Retype all of the data shown below, keeping every character the same.

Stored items
▬▬▬▬▬▬▬▬▬▬

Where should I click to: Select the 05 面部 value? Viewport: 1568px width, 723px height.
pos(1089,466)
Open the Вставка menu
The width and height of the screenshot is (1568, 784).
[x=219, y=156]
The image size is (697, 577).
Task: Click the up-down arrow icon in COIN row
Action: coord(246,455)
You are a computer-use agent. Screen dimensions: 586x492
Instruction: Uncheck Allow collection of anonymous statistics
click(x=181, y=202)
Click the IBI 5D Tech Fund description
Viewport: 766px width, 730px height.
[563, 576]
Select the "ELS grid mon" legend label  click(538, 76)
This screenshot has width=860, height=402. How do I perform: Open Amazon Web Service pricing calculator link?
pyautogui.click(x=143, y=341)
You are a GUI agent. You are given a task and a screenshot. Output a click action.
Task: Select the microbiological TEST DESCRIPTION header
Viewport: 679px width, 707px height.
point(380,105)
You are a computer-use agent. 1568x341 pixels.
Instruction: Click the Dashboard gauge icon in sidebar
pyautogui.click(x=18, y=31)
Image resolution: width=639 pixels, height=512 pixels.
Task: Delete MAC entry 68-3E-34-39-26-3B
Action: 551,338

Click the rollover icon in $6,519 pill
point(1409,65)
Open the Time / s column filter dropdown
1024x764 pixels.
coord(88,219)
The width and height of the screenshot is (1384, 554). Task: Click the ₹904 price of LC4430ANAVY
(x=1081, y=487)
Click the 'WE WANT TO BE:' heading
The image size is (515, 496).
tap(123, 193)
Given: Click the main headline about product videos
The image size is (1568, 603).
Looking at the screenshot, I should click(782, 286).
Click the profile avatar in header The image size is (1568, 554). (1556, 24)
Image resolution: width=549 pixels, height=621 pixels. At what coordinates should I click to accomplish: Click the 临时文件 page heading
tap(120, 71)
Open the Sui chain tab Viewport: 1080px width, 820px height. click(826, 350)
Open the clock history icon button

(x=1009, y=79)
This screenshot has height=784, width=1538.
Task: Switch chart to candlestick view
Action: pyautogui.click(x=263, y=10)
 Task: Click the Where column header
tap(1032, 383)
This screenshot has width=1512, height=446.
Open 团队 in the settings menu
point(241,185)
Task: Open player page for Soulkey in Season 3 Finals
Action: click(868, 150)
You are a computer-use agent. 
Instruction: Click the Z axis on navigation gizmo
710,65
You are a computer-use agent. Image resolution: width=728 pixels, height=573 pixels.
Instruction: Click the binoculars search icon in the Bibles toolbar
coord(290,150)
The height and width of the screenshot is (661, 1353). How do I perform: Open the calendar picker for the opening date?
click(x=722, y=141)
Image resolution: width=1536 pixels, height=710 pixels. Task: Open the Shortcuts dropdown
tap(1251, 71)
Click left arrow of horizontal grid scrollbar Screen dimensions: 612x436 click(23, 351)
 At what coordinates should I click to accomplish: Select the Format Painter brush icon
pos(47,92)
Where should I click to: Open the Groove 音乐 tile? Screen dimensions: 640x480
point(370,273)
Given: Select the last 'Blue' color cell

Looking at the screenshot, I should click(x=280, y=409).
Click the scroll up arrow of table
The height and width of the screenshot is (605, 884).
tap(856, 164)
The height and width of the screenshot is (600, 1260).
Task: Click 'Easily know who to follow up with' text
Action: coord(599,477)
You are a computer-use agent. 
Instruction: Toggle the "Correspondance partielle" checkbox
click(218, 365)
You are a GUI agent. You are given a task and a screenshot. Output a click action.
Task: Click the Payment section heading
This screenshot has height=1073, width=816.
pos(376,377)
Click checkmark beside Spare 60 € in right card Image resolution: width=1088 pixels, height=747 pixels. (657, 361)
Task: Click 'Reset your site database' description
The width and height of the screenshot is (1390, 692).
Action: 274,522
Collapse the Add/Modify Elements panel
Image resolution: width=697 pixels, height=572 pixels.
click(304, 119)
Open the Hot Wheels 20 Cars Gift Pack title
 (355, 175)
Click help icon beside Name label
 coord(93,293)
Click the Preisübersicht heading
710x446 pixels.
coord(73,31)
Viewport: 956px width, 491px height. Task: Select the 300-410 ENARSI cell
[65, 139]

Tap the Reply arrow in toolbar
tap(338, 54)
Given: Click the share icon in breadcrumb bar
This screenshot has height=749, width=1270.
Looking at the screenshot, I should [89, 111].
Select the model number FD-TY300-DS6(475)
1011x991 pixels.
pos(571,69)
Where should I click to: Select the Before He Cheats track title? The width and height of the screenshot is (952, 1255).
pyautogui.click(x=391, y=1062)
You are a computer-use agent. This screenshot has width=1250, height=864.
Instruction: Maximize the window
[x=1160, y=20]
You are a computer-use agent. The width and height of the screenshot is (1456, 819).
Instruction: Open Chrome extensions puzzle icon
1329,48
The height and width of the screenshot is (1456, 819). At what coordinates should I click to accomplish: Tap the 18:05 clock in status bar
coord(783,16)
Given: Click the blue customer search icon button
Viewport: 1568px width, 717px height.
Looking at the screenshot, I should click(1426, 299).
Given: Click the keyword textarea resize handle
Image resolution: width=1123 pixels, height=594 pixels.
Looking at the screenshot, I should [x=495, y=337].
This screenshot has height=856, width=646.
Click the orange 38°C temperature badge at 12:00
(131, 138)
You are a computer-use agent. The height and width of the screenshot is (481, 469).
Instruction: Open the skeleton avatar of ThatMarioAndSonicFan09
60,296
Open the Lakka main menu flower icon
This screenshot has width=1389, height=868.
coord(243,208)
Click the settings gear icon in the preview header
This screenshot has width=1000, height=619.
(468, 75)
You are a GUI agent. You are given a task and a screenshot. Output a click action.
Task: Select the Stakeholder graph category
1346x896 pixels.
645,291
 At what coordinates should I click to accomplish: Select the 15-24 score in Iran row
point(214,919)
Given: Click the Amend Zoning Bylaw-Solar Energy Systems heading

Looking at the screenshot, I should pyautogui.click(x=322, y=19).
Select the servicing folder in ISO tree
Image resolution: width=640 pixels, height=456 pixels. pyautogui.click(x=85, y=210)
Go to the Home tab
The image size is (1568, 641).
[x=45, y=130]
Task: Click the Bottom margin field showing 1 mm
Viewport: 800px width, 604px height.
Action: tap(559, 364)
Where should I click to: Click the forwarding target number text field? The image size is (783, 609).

▬▬▬▬▬▬▬▬▬▬

Completed exercise:
Where should I click to: Select the 05 面部 value? Viewport: 1568px width, 723px height.
pos(1089,466)
Open the Вставка menu
The width and height of the screenshot is (1568, 784).
[x=219, y=156]
The image size is (697, 577).
Task: Click the up-down arrow icon in COIN row
Action: coord(246,455)
You are a computer-use agent. Screen dimensions: 586x492
Instruction: Uncheck Allow collection of anonymous statistics
click(x=181, y=202)
Click the IBI 5D Tech Fund description
Viewport: 766px width, 730px height.
[563, 576]
Select the "ELS grid mon" legend label  click(538, 76)
This screenshot has width=860, height=402. How do I perform: Open Amazon Web Service pricing calculator link?
pyautogui.click(x=143, y=341)
You are a GUI agent. You are given a task and a screenshot. Output a click action.
Task: Select the microbiological TEST DESCRIPTION header
Viewport: 679px width, 707px height.
point(380,105)
You are a computer-use agent. 1568x341 pixels.
Instruction: Click the Dashboard gauge icon in sidebar
pyautogui.click(x=18, y=31)
Image resolution: width=639 pixels, height=512 pixels.
Task: Delete MAC entry 68-3E-34-39-26-3B
Action: 551,338

Click the rollover icon in $6,519 pill
point(1409,65)
Open the Time / s column filter dropdown
1024x764 pixels.
coord(88,219)
The width and height of the screenshot is (1384, 554). Task: Click the ₹904 price of LC4430ANAVY
(x=1081, y=487)
Click the 'WE WANT TO BE:' heading
The image size is (515, 496).
tap(123, 193)
Given: Click the main headline about product videos
The image size is (1568, 603).
Looking at the screenshot, I should click(782, 286).
Click the profile avatar in header The image size is (1568, 554). (1556, 24)
Image resolution: width=549 pixels, height=621 pixels. At what coordinates should I click to accomplish: Click the 临时文件 page heading
tap(120, 71)
Open the Sui chain tab Viewport: 1080px width, 820px height. click(826, 350)
Open the clock history icon button

(x=1009, y=79)
This screenshot has height=784, width=1538.
Task: Switch chart to candlestick view
Action: pyautogui.click(x=263, y=10)
 Task: Click the Where column header
tap(1032, 383)
This screenshot has width=1512, height=446.
Open 团队 in the settings menu
point(241,185)
Task: Open player page for Soulkey in Season 3 Finals
Action: click(868, 150)
You are a computer-use agent. 
Instruction: Click the Z axis on navigation gizmo
710,65
You are a computer-use agent. Image resolution: width=728 pixels, height=573 pixels.
Instruction: Click the binoculars search icon in the Bibles toolbar
coord(290,150)
The height and width of the screenshot is (661, 1353). How do I perform: Open the calendar picker for the opening date?
click(x=722, y=141)
Image resolution: width=1536 pixels, height=710 pixels. Task: Open the Shortcuts dropdown
tap(1251, 71)
Click left arrow of horizontal grid scrollbar Screen dimensions: 612x436 click(23, 351)
 At what coordinates should I click to accomplish: Select the Format Painter brush icon
pos(47,92)
Where should I click to: Open the Groove 音乐 tile? Screen dimensions: 640x480
point(370,273)
Given: Select the last 'Blue' color cell

Looking at the screenshot, I should click(x=280, y=409).
Click the scroll up arrow of table
The height and width of the screenshot is (605, 884).
tap(856, 164)
The height and width of the screenshot is (600, 1260).
Task: Click 'Easily know who to follow up with' text
Action: coord(599,477)
You are a computer-use agent. 
Instruction: Toggle the "Correspondance partielle" checkbox
click(218, 365)
You are a GUI agent. You are given a task and a screenshot. Output a click action.
Task: Click the Payment section heading
This screenshot has height=1073, width=816.
pos(376,377)
Click checkmark beside Spare 60 € in right card Image resolution: width=1088 pixels, height=747 pixels. (657, 361)
Task: Click 'Reset your site database' description
The width and height of the screenshot is (1390, 692).
Action: 274,522
Collapse the Add/Modify Elements panel
Image resolution: width=697 pixels, height=572 pixels.
click(304, 119)
Open the Hot Wheels 20 Cars Gift Pack title
 (355, 175)
Click help icon beside Name label
 coord(93,293)
Click the Preisübersicht heading
710x446 pixels.
coord(73,31)
Viewport: 956px width, 491px height. Task: Select the 300-410 ENARSI cell
[65, 139]

Tap the Reply arrow in toolbar
tap(338, 54)
Given: Click the share icon in breadcrumb bar
This screenshot has height=749, width=1270.
Looking at the screenshot, I should [89, 111].
Select the model number FD-TY300-DS6(475)
1011x991 pixels.
pos(571,69)
Where should I click to: Select the Before He Cheats track title? The width and height of the screenshot is (952, 1255).
pyautogui.click(x=391, y=1062)
You are a computer-use agent. This screenshot has width=1250, height=864.
Instruction: Maximize the window
[x=1160, y=20]
You are a computer-use agent. The width and height of the screenshot is (1456, 819).
Instruction: Open Chrome extensions puzzle icon
1329,48
The height and width of the screenshot is (1456, 819). At what coordinates should I click to accomplish: Tap the 18:05 clock in status bar
coord(783,16)
Given: Click the blue customer search icon button
Viewport: 1568px width, 717px height.
Looking at the screenshot, I should click(1426, 299).
Given: Click the keyword textarea resize handle
Image resolution: width=1123 pixels, height=594 pixels.
Looking at the screenshot, I should [x=495, y=337].
This screenshot has height=856, width=646.
Click the orange 38°C temperature badge at 12:00
(131, 138)
You are a computer-use agent. The height and width of the screenshot is (481, 469).
Instruction: Open the skeleton avatar of ThatMarioAndSonicFan09
60,296
Open the Lakka main menu flower icon
This screenshot has width=1389, height=868.
coord(243,208)
Click the settings gear icon in the preview header
This screenshot has width=1000, height=619.
(468, 75)
You are a GUI agent. You are given a task and a screenshot. Output a click action.
Task: Select the Stakeholder graph category
1346x896 pixels.
645,291
 At what coordinates should I click to accomplish: Select the 15-24 score in Iran row
point(214,919)
Given: Click the Amend Zoning Bylaw-Solar Energy Systems heading

Looking at the screenshot, I should pyautogui.click(x=322, y=19).
Select the servicing folder in ISO tree
Image resolution: width=640 pixels, height=456 pixels. pyautogui.click(x=85, y=210)
Go to the Home tab
The image size is (1568, 641).
[x=45, y=130]
Task: Click the Bottom margin field showing 1 mm
Viewport: 800px width, 604px height.
Action: tap(559, 364)
Where should I click to: Click the forwarding target number text field? The image size is (783, 609).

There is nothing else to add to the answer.